The little girl and her mother walk past. The little girl has a new balloon.

"How's Will?" The question has become commonplace, words as locked in their peculiar vernacular as "good luck" and "what's my countermission."

The CIA keeps careful track of certain things, the budgets of American newspapers among them, and when a story on SD-6 was slotted to run, they moved quickly. Court order, clear and present danger, story snuffed, and that was that. No damage done.

Damage was done to Will Tippin. Vaughn has seen the pictures, read the statements, and knew then that post traumatic stress was almost inevitable.

She sighs, slumps her shoulders. "About the same." Bullshit, Sydney.

She blames herself, he knows, and her subdued guilt march has worsened recently. He suspects Will has as well. She says she moved in with him so he would have someone there who understood his ordeal. He wants to believe her, but he wonders.

He wonders if she comforts him when the nightmares come. If she holds him in the night. If she lets him touch her, fuck her, until they are both tired enough for a dreamless sleep.

He is no longer the only one who knows her secret — special role no longer special. And you can't share a bed with her. Will can.

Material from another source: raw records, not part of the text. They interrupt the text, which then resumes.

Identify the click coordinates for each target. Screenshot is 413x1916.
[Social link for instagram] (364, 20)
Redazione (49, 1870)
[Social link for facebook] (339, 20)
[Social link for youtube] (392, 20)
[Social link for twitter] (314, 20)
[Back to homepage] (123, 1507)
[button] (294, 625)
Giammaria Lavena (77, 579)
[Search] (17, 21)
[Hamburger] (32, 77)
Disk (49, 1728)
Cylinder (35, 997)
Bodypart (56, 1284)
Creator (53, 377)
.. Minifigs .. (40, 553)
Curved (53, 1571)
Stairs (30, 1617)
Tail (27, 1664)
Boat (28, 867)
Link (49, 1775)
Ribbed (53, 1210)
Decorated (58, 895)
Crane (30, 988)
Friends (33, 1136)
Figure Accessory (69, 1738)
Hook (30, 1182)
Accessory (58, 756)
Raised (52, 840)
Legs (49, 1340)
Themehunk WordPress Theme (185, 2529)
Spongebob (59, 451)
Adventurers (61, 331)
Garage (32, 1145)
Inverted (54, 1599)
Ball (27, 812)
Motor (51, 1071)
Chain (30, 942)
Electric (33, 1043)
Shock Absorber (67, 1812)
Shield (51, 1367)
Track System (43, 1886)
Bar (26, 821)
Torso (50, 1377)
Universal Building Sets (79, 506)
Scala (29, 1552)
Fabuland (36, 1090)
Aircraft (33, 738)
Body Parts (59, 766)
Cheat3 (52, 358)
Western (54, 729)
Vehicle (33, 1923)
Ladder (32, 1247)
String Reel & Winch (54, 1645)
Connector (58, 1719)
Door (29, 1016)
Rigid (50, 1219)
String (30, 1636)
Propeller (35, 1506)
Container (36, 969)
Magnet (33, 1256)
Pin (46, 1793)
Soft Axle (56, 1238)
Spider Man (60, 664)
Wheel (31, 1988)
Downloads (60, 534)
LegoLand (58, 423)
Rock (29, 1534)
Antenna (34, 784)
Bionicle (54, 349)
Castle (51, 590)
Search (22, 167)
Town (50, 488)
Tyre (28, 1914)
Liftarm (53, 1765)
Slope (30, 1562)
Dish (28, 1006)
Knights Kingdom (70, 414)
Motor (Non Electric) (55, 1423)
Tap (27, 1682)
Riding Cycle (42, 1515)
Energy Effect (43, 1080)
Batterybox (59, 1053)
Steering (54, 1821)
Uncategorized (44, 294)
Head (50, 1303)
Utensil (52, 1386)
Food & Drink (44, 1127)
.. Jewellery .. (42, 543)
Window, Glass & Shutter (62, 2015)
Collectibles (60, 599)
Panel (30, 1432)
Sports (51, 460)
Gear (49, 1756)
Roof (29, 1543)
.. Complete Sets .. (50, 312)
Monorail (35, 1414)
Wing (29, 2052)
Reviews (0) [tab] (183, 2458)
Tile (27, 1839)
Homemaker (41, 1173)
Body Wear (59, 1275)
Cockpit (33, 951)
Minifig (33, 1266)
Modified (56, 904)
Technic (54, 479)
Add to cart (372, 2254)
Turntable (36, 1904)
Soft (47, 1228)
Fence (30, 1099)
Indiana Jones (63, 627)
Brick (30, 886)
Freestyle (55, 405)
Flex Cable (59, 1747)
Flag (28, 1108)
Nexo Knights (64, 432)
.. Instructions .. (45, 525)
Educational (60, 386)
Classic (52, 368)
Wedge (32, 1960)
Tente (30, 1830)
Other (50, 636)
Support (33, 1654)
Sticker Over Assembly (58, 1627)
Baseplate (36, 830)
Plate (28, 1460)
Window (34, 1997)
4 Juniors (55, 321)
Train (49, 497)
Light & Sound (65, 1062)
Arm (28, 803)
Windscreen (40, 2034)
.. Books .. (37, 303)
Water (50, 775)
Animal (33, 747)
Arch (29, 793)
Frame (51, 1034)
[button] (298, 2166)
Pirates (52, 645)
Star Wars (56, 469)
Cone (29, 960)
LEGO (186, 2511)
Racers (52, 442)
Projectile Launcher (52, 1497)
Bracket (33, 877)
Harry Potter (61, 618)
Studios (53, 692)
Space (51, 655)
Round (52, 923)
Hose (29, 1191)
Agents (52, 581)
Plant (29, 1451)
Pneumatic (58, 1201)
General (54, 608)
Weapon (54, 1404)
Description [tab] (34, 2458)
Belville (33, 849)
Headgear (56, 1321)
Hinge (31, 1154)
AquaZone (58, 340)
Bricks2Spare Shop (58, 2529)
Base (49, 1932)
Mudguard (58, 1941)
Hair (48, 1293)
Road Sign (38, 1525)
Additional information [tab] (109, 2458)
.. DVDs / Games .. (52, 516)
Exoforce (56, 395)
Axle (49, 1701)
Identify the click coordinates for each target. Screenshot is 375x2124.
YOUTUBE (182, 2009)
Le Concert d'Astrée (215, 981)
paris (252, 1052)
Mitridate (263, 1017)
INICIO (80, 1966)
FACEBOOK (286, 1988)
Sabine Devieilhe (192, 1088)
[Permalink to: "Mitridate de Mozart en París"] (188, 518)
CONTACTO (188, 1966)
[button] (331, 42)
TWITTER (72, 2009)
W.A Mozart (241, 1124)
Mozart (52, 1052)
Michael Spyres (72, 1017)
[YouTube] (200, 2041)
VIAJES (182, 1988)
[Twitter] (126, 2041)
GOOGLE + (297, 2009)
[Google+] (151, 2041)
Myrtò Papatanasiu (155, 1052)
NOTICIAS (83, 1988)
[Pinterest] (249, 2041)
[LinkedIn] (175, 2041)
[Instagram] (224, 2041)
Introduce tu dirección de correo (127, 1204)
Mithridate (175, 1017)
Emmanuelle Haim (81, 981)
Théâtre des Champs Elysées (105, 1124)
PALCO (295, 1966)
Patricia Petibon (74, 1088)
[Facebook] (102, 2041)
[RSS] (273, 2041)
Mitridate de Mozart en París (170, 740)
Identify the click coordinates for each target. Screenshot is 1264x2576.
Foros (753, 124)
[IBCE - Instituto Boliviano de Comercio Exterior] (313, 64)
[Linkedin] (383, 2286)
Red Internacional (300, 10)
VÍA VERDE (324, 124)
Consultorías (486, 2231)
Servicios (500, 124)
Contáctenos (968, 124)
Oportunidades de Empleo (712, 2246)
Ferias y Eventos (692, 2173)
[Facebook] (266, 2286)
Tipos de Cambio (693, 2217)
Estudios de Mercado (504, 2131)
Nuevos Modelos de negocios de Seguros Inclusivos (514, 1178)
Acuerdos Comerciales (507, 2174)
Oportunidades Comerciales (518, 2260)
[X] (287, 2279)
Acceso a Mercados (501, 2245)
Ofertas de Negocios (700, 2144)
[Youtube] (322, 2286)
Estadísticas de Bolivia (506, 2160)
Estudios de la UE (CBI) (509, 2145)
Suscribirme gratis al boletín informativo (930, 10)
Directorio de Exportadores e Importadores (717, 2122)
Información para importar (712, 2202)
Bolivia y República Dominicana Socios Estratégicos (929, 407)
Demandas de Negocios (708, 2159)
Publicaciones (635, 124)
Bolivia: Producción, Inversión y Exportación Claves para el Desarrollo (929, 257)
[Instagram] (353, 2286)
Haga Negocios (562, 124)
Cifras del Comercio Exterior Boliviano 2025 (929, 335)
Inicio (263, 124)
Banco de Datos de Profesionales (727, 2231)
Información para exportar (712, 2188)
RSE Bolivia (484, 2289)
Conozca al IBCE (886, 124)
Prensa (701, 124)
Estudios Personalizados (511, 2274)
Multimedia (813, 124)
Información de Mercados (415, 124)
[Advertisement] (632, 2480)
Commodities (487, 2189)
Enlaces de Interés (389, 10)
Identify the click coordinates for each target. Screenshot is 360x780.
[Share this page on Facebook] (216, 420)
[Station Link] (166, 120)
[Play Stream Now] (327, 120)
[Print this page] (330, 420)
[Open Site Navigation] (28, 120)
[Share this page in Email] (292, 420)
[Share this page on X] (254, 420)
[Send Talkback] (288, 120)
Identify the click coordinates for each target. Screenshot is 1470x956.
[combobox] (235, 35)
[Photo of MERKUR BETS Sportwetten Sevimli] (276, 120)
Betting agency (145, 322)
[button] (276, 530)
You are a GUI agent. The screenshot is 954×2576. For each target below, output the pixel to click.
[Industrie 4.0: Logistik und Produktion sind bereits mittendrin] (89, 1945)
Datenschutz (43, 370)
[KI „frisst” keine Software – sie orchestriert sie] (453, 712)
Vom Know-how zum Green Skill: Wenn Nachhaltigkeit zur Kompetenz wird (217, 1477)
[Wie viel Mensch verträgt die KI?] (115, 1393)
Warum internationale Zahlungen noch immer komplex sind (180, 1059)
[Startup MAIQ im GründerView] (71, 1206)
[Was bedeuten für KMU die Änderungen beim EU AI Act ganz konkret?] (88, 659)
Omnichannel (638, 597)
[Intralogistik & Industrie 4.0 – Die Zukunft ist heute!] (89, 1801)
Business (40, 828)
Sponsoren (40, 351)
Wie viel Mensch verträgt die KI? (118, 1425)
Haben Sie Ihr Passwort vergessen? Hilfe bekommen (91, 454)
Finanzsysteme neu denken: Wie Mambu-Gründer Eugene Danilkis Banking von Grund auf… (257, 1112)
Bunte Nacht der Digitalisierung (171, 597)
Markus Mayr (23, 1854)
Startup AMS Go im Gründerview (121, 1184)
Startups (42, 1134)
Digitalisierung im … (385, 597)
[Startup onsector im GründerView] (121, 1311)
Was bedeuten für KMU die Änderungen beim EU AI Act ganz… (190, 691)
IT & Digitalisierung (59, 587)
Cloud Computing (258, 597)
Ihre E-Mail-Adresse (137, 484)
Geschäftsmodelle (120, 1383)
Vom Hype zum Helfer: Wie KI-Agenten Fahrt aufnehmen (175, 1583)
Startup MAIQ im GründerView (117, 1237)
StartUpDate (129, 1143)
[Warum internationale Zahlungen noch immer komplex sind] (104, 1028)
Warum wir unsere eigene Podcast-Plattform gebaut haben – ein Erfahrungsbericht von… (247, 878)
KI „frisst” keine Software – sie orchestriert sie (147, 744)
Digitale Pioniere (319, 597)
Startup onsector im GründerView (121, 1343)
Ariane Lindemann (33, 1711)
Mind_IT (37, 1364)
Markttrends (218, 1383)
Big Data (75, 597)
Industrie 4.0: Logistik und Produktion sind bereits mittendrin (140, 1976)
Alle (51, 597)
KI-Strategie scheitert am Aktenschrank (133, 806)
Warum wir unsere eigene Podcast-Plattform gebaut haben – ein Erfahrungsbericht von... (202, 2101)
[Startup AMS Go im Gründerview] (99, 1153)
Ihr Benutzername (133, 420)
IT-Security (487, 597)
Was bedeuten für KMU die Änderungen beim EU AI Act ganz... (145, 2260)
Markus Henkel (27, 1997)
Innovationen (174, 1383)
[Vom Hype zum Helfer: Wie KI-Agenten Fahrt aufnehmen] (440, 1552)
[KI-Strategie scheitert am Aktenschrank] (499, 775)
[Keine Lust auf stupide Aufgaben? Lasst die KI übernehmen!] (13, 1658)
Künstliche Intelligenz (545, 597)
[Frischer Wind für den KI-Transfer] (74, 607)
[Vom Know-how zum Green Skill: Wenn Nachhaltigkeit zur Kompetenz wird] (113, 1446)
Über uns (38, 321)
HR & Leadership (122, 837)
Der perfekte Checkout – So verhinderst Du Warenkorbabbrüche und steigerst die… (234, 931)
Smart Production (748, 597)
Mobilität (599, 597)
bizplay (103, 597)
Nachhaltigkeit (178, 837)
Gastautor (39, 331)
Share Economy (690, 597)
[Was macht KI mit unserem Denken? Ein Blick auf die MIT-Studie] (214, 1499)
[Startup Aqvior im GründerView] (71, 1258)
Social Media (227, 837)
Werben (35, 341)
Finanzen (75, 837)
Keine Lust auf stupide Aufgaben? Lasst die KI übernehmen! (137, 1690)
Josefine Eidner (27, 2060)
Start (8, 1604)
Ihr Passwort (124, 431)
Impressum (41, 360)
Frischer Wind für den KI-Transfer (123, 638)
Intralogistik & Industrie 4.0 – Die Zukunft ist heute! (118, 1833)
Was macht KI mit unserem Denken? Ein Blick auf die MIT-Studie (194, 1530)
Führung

There is still something. Something in the way she held him in that safehouse. Something that flits across her eyes occasionally. It tells him he would have a chance if he just fought.

It is time to stop fighting.

Time to leave Sydney to Will Tippin, Irina Derevko, Noah Hicks — all the myriad knives she uses to stab, unwittingly, at him. Time to extract himself from Hurricane Sydney, the fucked-up force of nature, well-meaning but inadvertently destroying everything in her path.

It gives him a reason to change his vantage. It is safer from a stranger's distance.

 

———

 

 

Vaughn would prefer somewhere grittier, but they are getting too old for that. This bar is all polished cherry and brass railing, subdued voices and martinis on every table. He feels a little strange ordering a beer, but Weiss does the same, and there is some sort of strength in numbers. Even if the numbers no longer consider themselves friends.

They sit amidst the other suits, pint glasses clinking on the tiny wooden table. No bottles here. A few times back-and-forth, glass-to-mouth, for both. Eventually, it will loosen the angry knot in Vaughn's stomach. Enough of the familiar motion, and he may forget betrayal.

Weiss picks up a packet of Sweet 'N Low from the plate in the center of the table and twirls it between his fingers a few times. "So...Watkins. You went through agent training together. And?"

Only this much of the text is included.